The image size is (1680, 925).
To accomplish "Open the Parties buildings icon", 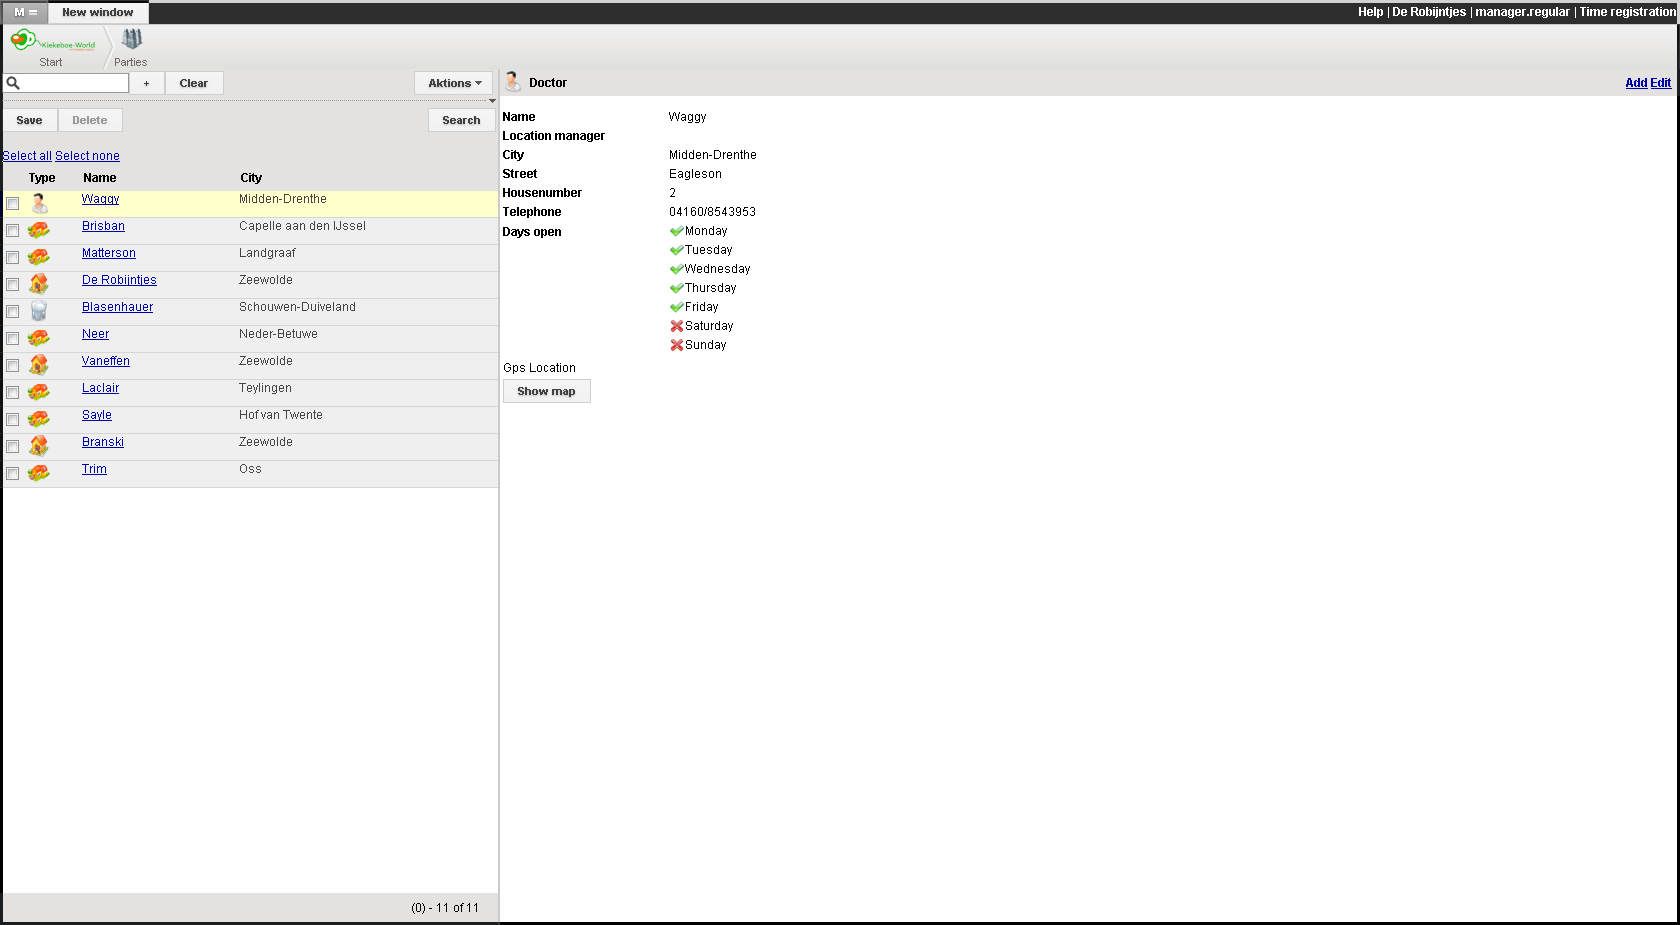I will (x=131, y=40).
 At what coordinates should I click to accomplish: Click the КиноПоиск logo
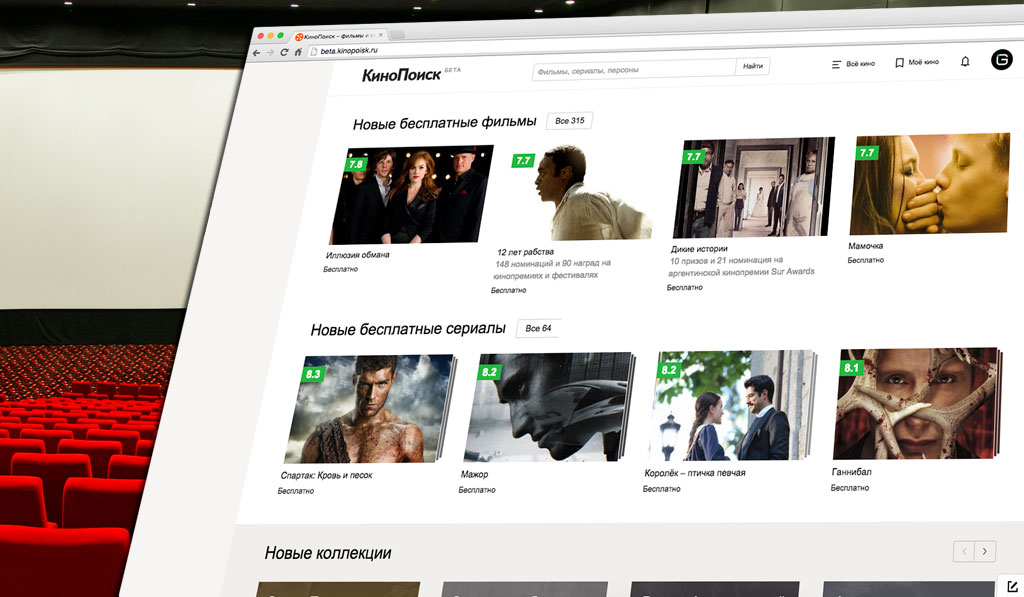point(401,75)
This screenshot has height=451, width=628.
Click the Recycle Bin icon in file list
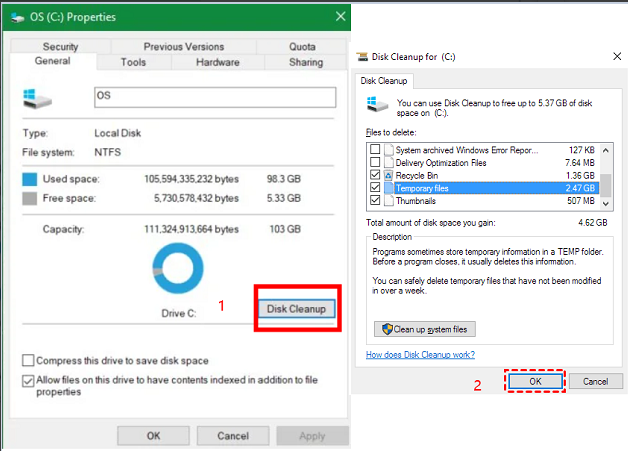(387, 174)
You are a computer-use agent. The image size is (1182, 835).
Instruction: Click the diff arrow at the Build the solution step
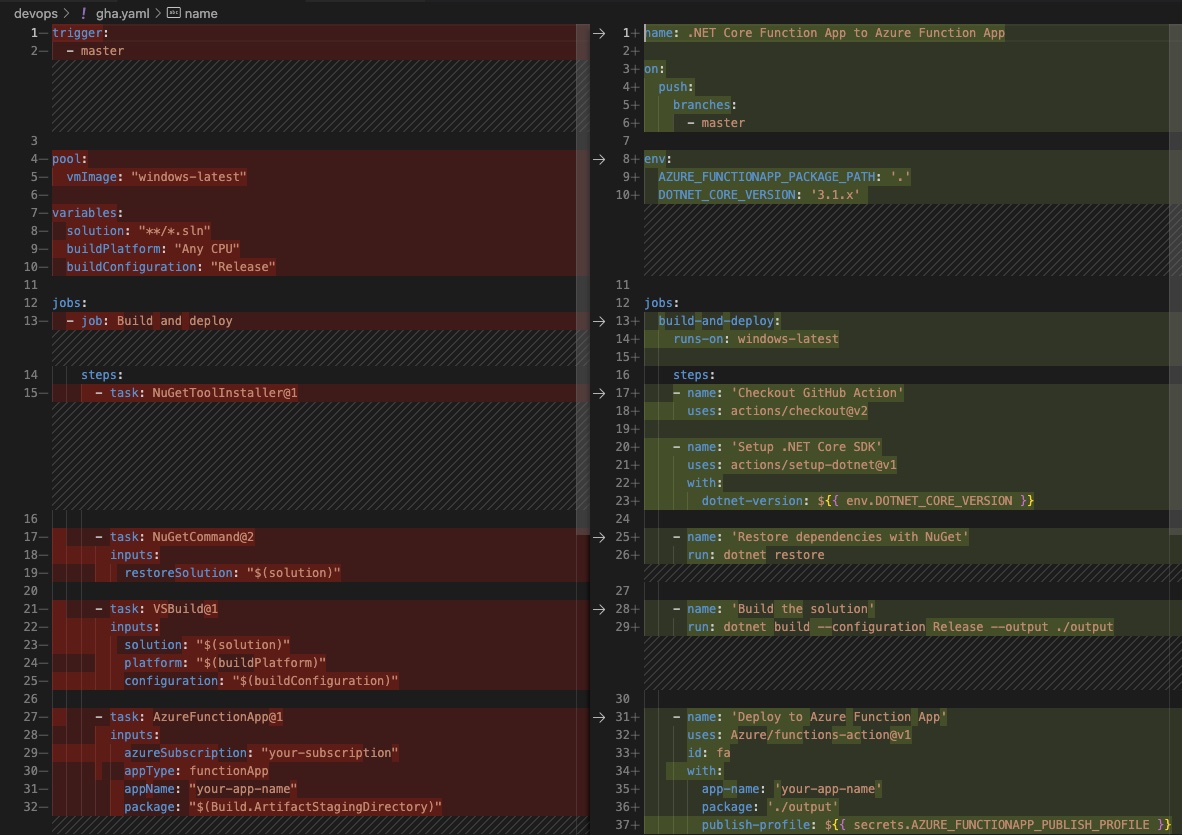click(x=598, y=608)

####

If a line in the material contains "size", show it.

Response area
The image size is (1680, 925).
You are a computer-use agent. The image size is (1182, 835).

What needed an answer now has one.